=== Prompt ===
Lines from the one containing "Where should I" through the final line of the data, restated word for word and free of pictures, make up the whole answer.

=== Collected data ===
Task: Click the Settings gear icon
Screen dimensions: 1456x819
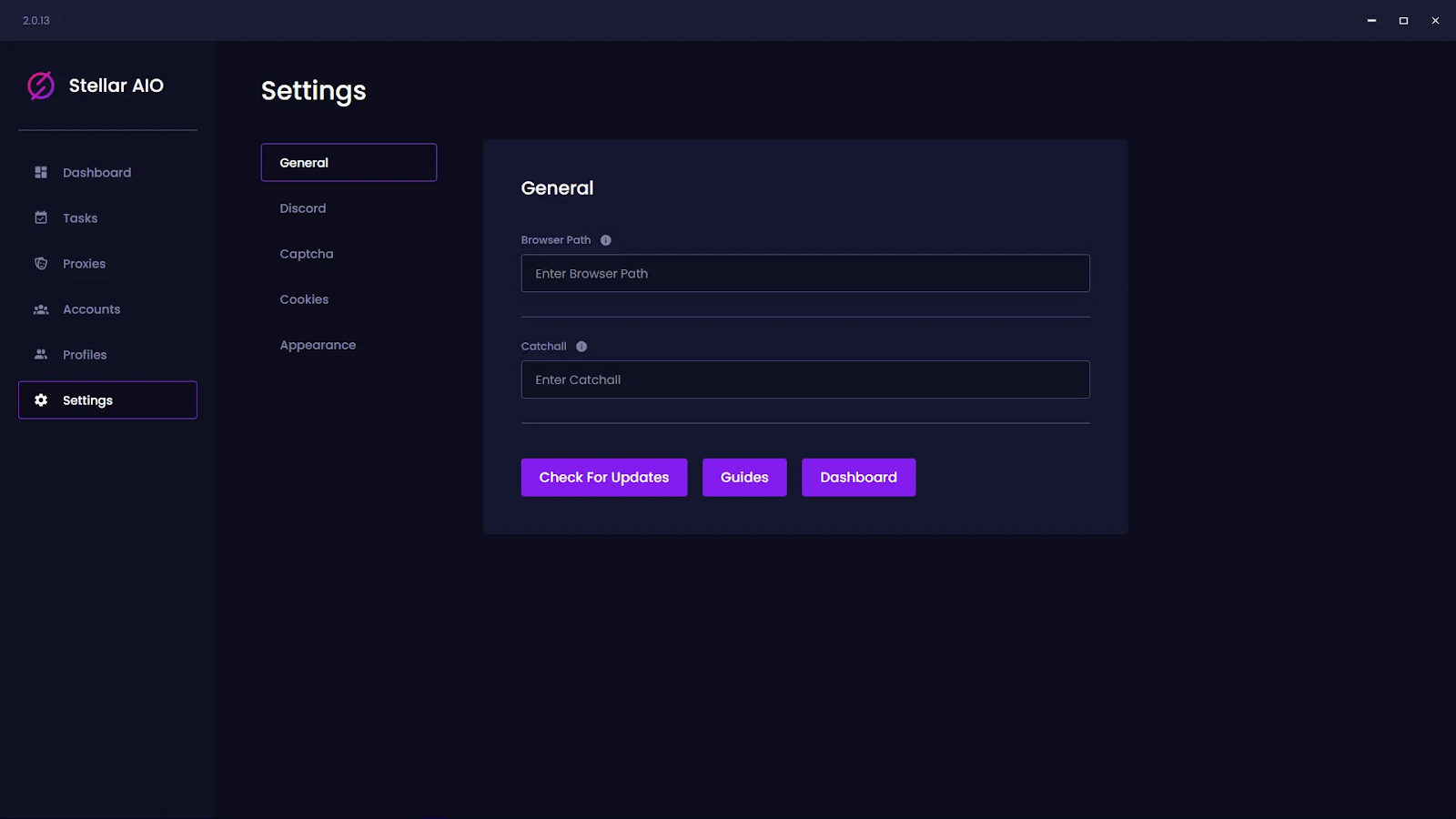Action: 40,399
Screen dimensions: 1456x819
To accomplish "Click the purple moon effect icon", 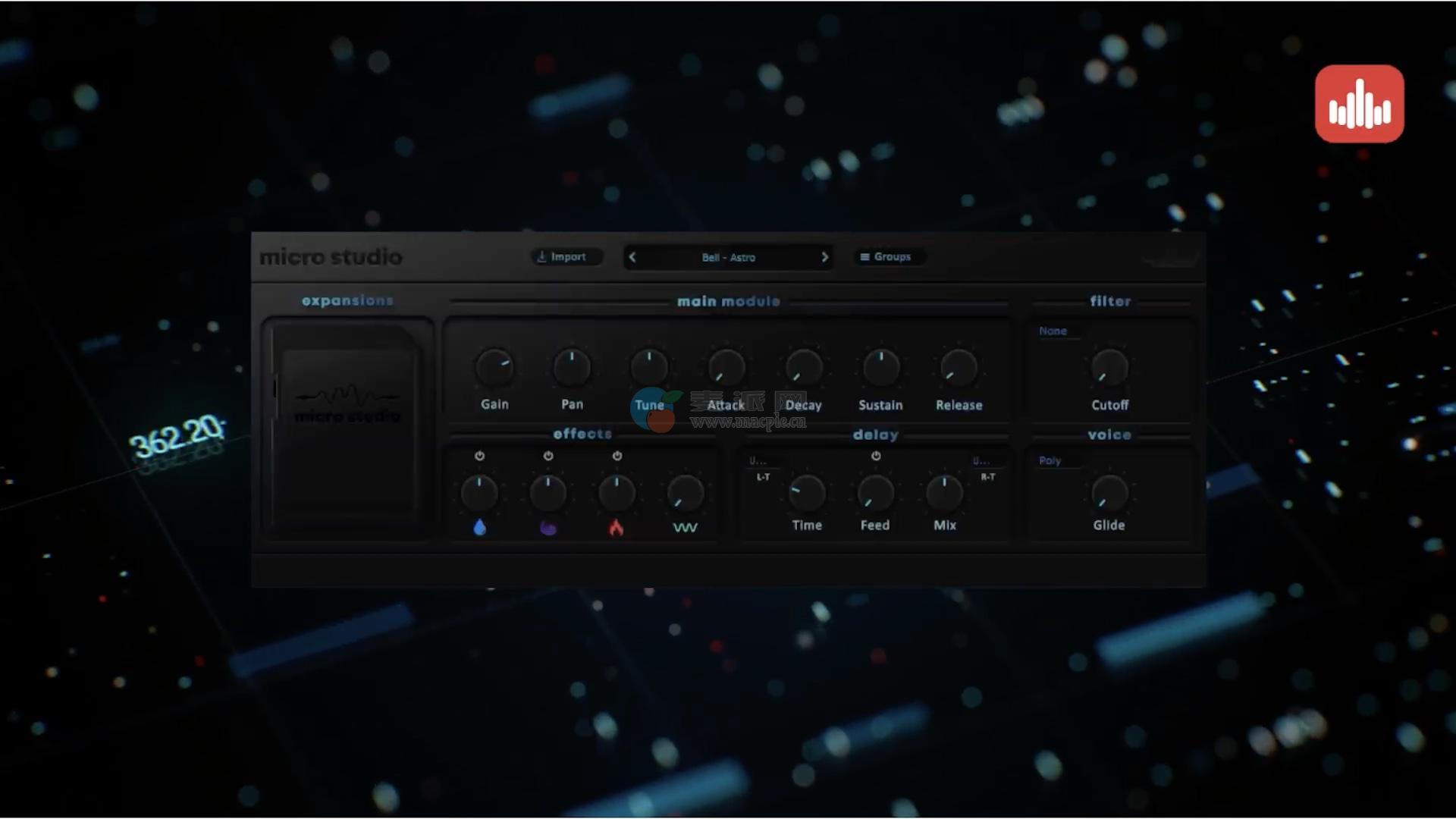I will [548, 528].
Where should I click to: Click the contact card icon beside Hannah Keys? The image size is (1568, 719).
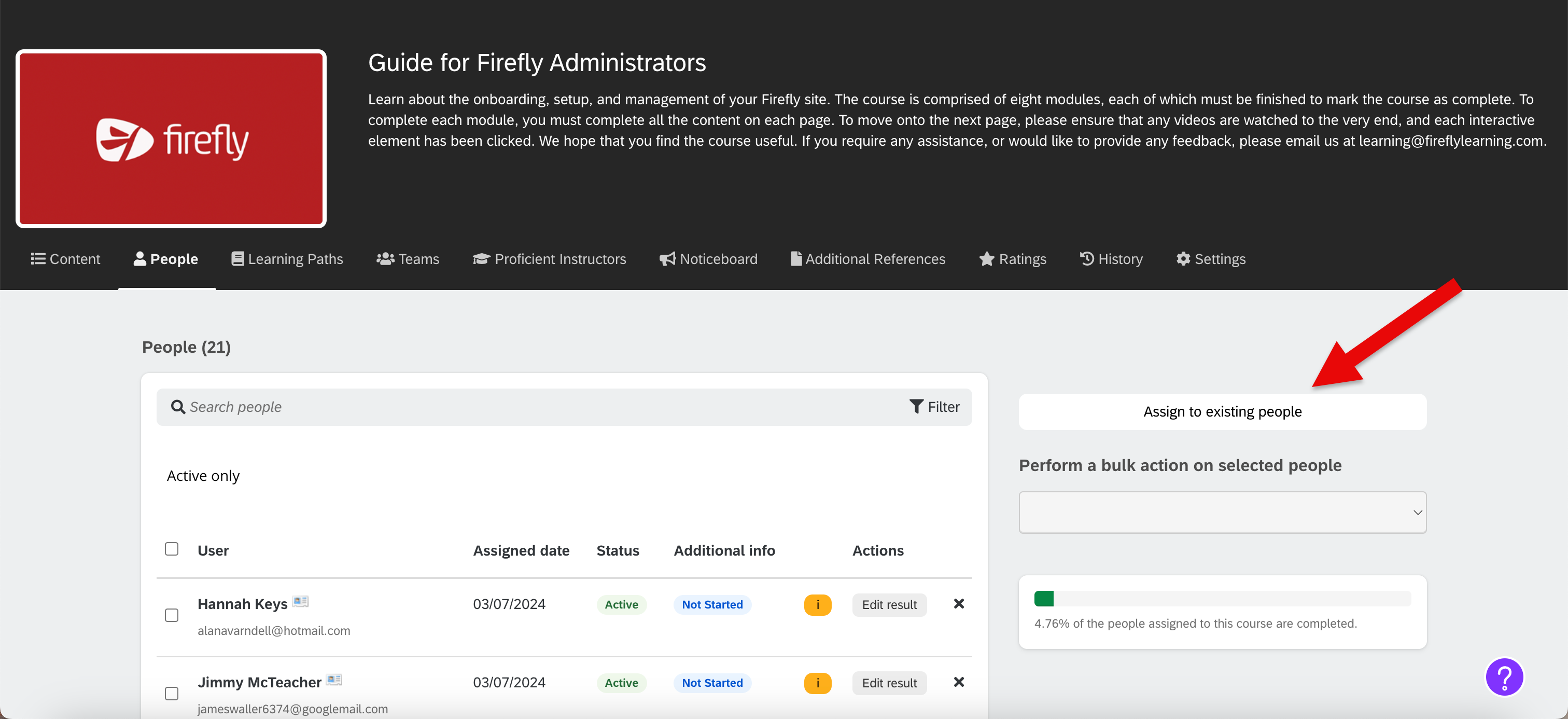[300, 601]
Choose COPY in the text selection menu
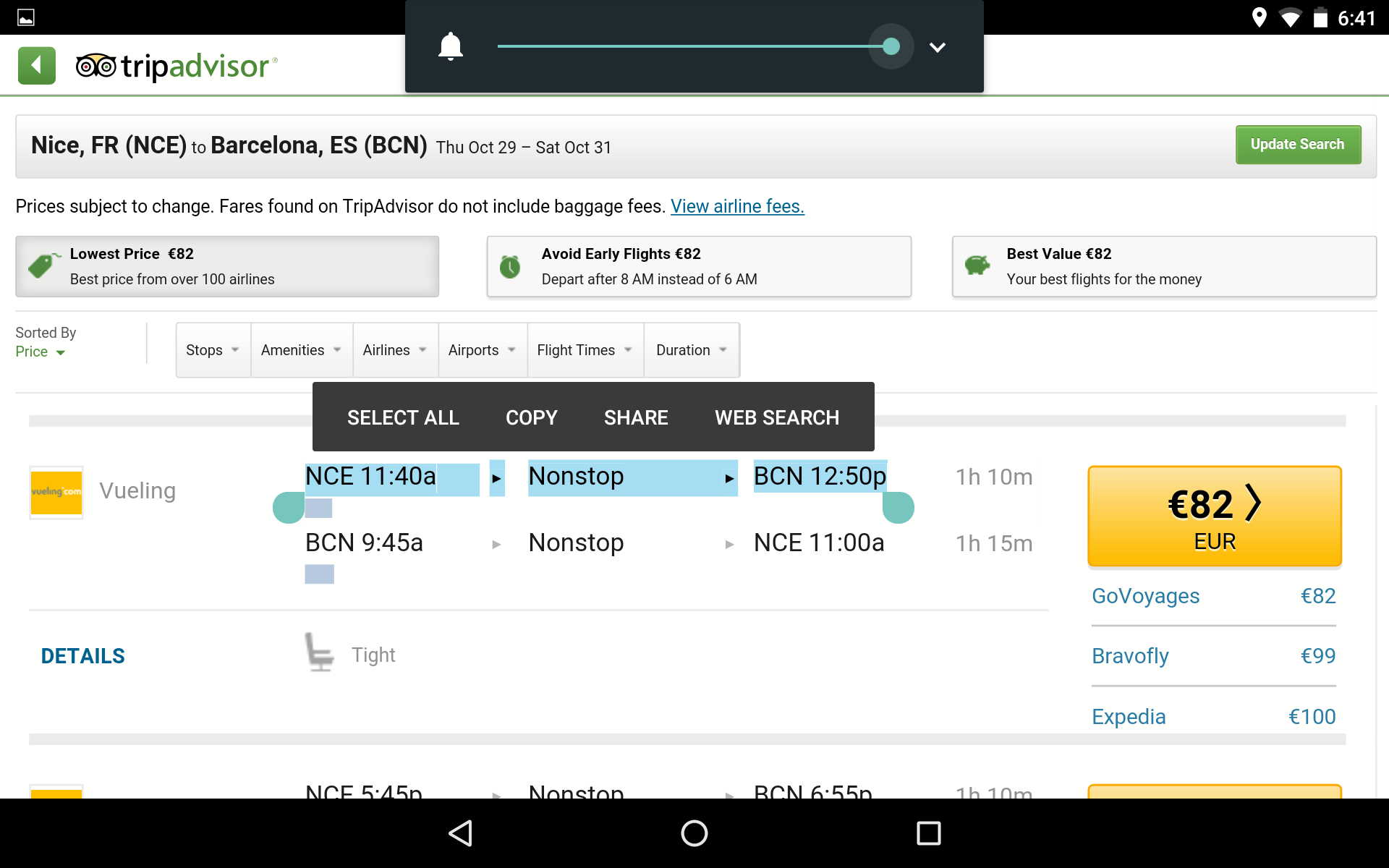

=== Solution to this task ===
Where should I click to: Click the contact card icon beside Hannah Keys? The image size is (1568, 719).
[300, 601]
Choose COPY in the text selection menu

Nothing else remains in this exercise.